While Property-Casualty Market Is Stable, Headwinds Must Be Considered
March 29, 2023
While the collective outlook for the property-casualty insurance industry is stable, there are headwinds facing insurers that buyers should monitor, a new report suggests.
In a March 2023 Lockton Market Update, Proceeding with Caution, Lockton notes that most property-casualty insurers reported positive returns and growth at year-end 2022. Most remain confident in their ability to earn adequate returns, an attitude supported by the fact that they were continuing to carefully deploy capital, maintain underwriting discipline, and set prices in line with the volatility inherent in current cost assumptions, the report says.
While property-casualty insurers remain profitable and enjoy a favorable investment outlook for this year and next, natural catastrophes and economic and social inflation are increasing loss severity, however, Lockton said. In addition, there is a risk of recession over the next 9 to 18 months, which could increase pressure on insurance pricing.
As property-casualty insurers respond to those headwinds, beyond monitoring their responses, some insurance buyers also might want to revisit their risk financing and capital allocation strategies as conditions evolve, Lockton suggests.
This might be a good time for organizations to reconsider their risk tolerance and volatility thresholds, as well as the role of insurance in their risk financing programs, according to Lockton.
Lockton notes that risk selection has become more critical than ever for insurers, so buyers that can exhibit a commitment to loss control—such as by reducing property risks and improving workplace safety—will experience better outcomes at renewals.
The Lockton report describes the market conditions insurance buyers face in several individual lines. Conditions in the property market are difficult, the report says, while liability and cyber-market conditions are mixed and those in the directors and officers and workers compensation markets are currently favorable to buyers.
Lockton cites three major trends shaping the current property-casualty insurance market. One is property-casualty insurers' solid financial results and return to profitability. Those insurers have enjoyed a relatively strong economy that has driven up net written premiums with inflation acting as a secondary rate increase as it amplifies exposure growth, the report says.
Insurers that reported less-favorable results in 2022 were largely those with large personal lines books of business, according to Lockton.
A second factor is insurers' expected future investment income. Thus far, the impact of rising interest rates on insurers' investments has been muted somewhat by the fact that insurers tend to hold on to bonds and other investments for longer periods. That's largely limited the investment return benefits of rising interest rates thus far to new or rollover investments, Lockton says. But that bit of extra income might help limit rate pressures, the report says, while insurers' long-term investment income outlook is favorable.
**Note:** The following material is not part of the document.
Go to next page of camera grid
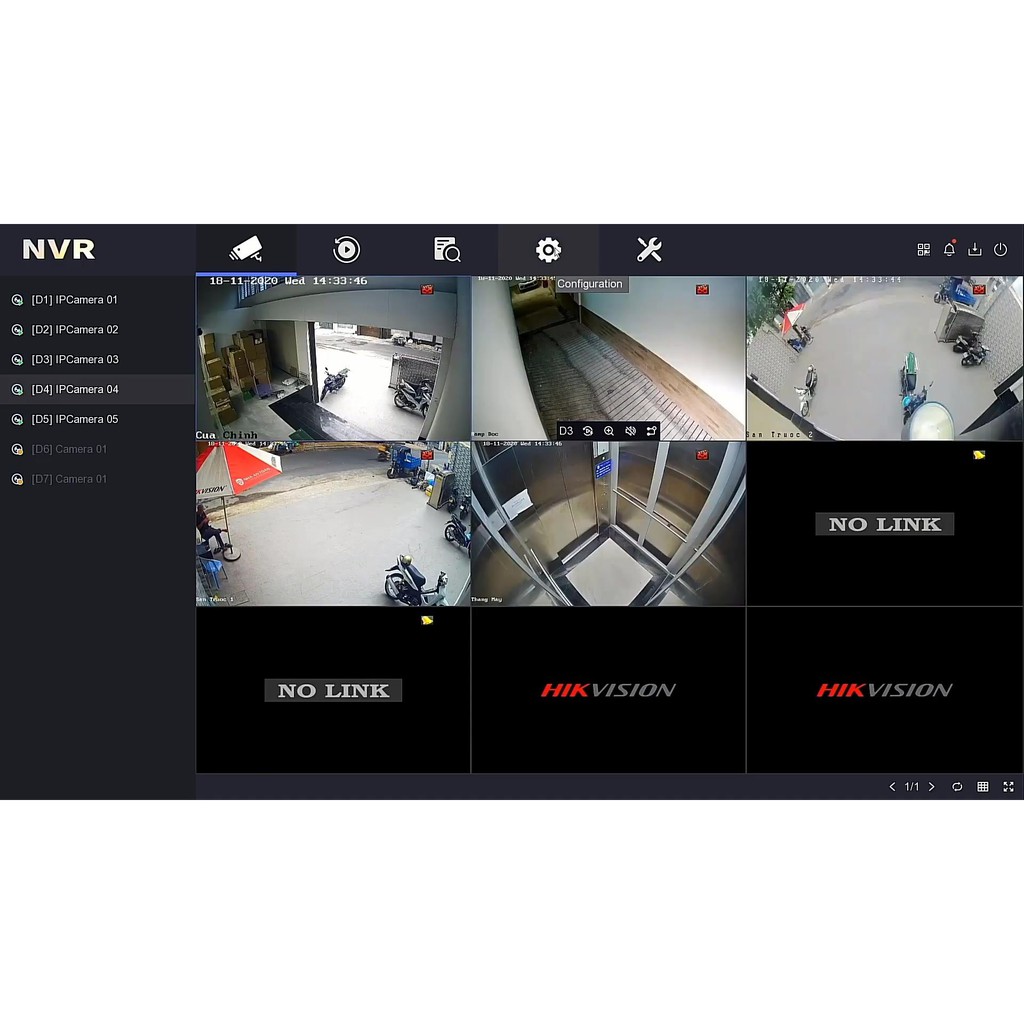Image resolution: width=1024 pixels, height=1024 pixels. pyautogui.click(x=932, y=787)
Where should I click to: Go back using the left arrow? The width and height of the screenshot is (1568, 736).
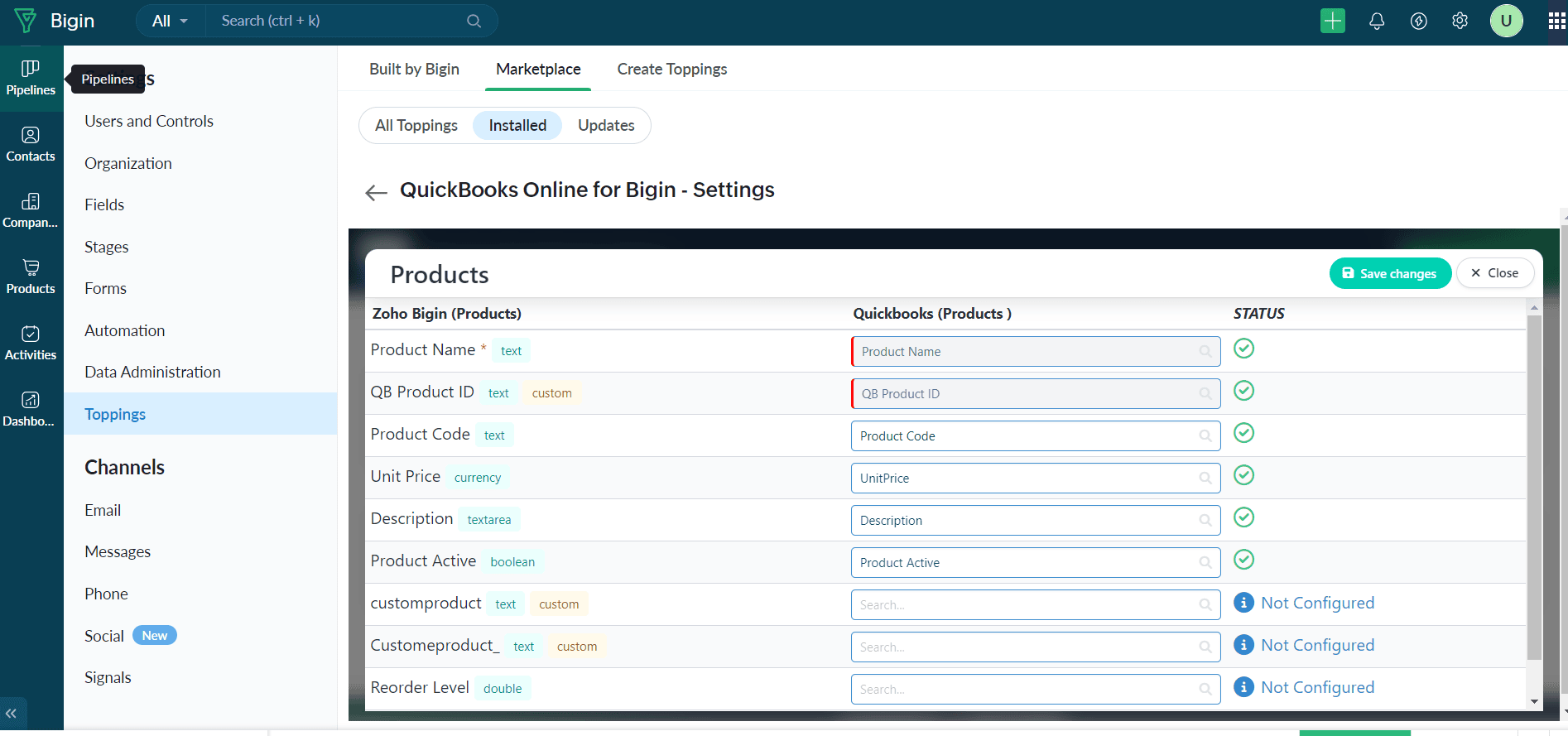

A third factor—and potential headwind—cited in the report is economic and social inflation. "Insurers and reinsurers have long understood that buyers do not always accurately report property values; to some degree, this has been an informally accepted practice," the Lockton report says. "Amid high inflation, this is no longer the case and reported values are being closely evaluated."
In addition, supply chain disruptions and increased costs for replacement materials and labor continue to extend the timelines for claims resolutions and drive up the cost of claims, Lockton says. "The net impact of this is that valuations have become a significant point of contention for both insurance buyers and underwriters during property insurance renewal discussions," the report says.
At the same time, social inflation continues to take a toll on property-casualty insurers, according to Lockton. The report cites data from the US Chamber of Commerce Institute for Legal Reform indicating that in the decade prior to the COVID-19 pandemic, "nuclear" jury verdicts—those of $10 million or more—increased in both frequency and severity.
Product liability and auto collision suits—which typically affect companies in a limited number of industries—have historically been major drivers of large verdicts, according to Lockton. But now, premises liability claims—which potentially affect businesses of all types—are responsible for a growing share of so-called nuclear verdicts.
"More troubling is that many nuclear verdicts now contain an element of punitive damages," Lockton says. "The net impact is a growing reluctance to take claims to trial, leading to significantly larger negotiated settlements.
"As courts continue to clear backlogs that had developed since the start of the pandemic, social inflation is reemerging as a leading concern for the industry," Lockton says. "And with no meaningful tort reform on the horizon, many industry leaders have suggested that rate increases will need to accelerate for insurers to stay comfortably ahead of loss trends."
Lockton notes that while some property-casualty coverage lines such as workers compensation are stable or, as in the case of some liability lines and cyber insurance, are seeing price increases moderate, challenges in the property market have grown. For the first time in more than a decade, property reinsurance demand exceeds supply, Lockton says.
In the face of current property-casualty market conditions, Lockton recommends that insurance buyers start the renewal process early and focus on loss control efforts to improve the story they can tell underwriters.
In addition, they should take a "flexible, pragmatic strategy" to their insurance programs, considering the potential benefits of changing retentions and program layers, employing alternative risk financing options, and exploring possible options with new insurers, the Lockton report says.